EXTRACT PROVIDED: Begin

Very nice Chronicle article HERE. One of the interesting things about the book is it demonstrates just how incredibly destructive are the neo-liberal (in the United States that's "conservative") pressures on higher education. Pressures to measure success by graduation rates as well as greater support for degrees that are supposedly "relevant" (this means where universities have tried to make it that certain industries do not have to do on the job training) have been incredibly destructive to learning.
Unsurprisingly, Academically Adrift: Limited Learning on College Campuses (University of Chicago Press, 2011), by Richard Arum and Josipa Roksa, reveals that at least 45 percent of undergraduates demonstrated "no improvement in critical thinking, complex reasoning, and writing skills in the first two years of college, and 36 percent showed no progress in four years."
There is also a lot of data showing that (1) while students in career oriented fields make more money out of school, their life time earnings are on average the same or less (more American CEOs have liberal arts degrees than Business degrees), and (2) getting a MBA makes zero difference to life time earnings, even at elite schools such as Harvard. If you compare students without MBAs who made the same SAT scores, their lifetime earnings are on average the same as as those who take two years out to get the MBA. But much of the institutional support goes to such "practically oriented fields.
The second point about teaching is equally depressing.
Pannapaker discusses 9 reasons for the decline in reasonable expectations in courses: (1) Lack of student preparation. (2) Grade inflation. (3) Student retention. (4) Student evaluations of teachers. (5) Enrollment minimums. (6) Lack of uniform expectations. (7) Contingent teaching. (8) Time constraints (this is a result of contingent labor teaching too much and non-contingent labor having to do more and more administrative type things). (9) Curricular chaos. (10) Demoralized faculty members. This last one is worth quoting Pannapaker at length:
Students may be enjoying high self-esteem, but college teachers seem to be suffering from a lack of self-confidence. It starts in graduate school, when we begin to fear we are destined for unemployment, when we compare our pay with that of comparably educated professionals, and when we realize that—for all the sacrifices that we've made, often with idealistic motives—we are held in slight regard. Many people even think of us as subversives who "hate America." During the latest economic crisis—perhaps the endpoint of a 40-year slide—many of us have felt as if we've become expendable, if we are employed at all. That makes it hard for us to make strong demands on our students, or, perhaps more important, to stand up for any kind of change in our institutions.

EXTRACT PROVIDED: End
DATA FOR ANALYSIS: Begin

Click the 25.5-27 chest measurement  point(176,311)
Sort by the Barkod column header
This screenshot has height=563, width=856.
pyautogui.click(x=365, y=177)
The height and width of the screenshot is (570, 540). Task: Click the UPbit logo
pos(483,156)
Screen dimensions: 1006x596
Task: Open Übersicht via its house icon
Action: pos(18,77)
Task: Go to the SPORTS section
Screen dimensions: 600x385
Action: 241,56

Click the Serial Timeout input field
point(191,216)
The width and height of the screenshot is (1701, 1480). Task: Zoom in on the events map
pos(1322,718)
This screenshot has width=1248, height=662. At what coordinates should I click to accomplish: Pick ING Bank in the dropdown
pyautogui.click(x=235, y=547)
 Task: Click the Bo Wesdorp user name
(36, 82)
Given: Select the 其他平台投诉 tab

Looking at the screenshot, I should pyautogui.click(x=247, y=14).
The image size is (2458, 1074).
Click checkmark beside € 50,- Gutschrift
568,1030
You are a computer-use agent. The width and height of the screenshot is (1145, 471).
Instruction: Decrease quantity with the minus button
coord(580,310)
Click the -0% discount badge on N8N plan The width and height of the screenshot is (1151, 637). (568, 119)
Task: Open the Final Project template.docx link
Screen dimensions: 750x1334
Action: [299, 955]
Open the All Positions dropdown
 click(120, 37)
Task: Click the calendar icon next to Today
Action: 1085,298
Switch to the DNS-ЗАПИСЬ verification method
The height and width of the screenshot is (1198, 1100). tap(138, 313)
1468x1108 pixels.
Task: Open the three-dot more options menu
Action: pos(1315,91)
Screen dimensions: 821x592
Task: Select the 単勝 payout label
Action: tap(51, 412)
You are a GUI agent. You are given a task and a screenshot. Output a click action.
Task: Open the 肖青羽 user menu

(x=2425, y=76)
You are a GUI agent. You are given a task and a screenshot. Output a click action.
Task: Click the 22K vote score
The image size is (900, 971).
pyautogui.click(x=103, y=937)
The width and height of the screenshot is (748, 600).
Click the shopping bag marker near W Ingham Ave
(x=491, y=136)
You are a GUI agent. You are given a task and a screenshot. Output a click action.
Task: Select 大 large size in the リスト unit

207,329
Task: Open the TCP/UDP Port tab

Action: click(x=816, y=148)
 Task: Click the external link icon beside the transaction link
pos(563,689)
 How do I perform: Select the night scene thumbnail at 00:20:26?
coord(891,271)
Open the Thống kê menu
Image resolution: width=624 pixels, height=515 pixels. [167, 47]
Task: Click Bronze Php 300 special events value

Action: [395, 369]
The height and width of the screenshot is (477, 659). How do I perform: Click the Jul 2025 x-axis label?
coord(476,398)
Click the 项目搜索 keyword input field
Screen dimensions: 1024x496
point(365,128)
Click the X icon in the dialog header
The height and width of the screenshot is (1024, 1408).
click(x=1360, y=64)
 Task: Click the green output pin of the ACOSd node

DATA FOR ANALYSIS: End

**WHAT YOU WILL DO:**
**A.** From the higher education post, print the passage that begins with the words containing "There is also" and ends with "is equally depressing.".
**B.** Carry on writing the higher education post from the point where it stops.
The data come from a source unrelated to the higher education post.

**ANSWERS FOR EACH ITEM:**
**A.**
There is also a lot of data showing that (1) while students in career oriented fields make more money out of school, their life time earnings are on average the same or less (more American CEOs have liberal arts degrees than Business degrees), and (2) getting a MBA makes zero difference to life time earnings, even at elite schools such as Harvard. If you compare students without MBAs who made the same SAT scores, their lifetime earnings are on average the same as as those who take two years out to get the MBA. But much of the institutional support goes to such "practically oriented fields.
The second point about teaching is equally depressing.

**B.**
Well over half the professors I know in the United States have had to deal with a rather grotesque combination of rudeness, condescension, and anger towards college professors from their own family members who buy into the ideology that is the matter with Kansas. Europeans have no idea how toxis the pseudo-populism of the contemporary Republican party is in this regard. It's one of the main reason that 80% of research scientists (not humanities professors) in the United States are now Democrats. Under Eisenhower, 80% of them were Republicans. After Reagan the proportion held steady at 50% for a few decades. Somewhere in Bush's first term the shift happened.
As Pannapaker notes, when you add to this toxic cultural milieu the job insecurity from the recent recession (thouth the politicians and financial industry types who caused it continue to do considerably better than fine), it can be a recipe for pretty severe demoralization.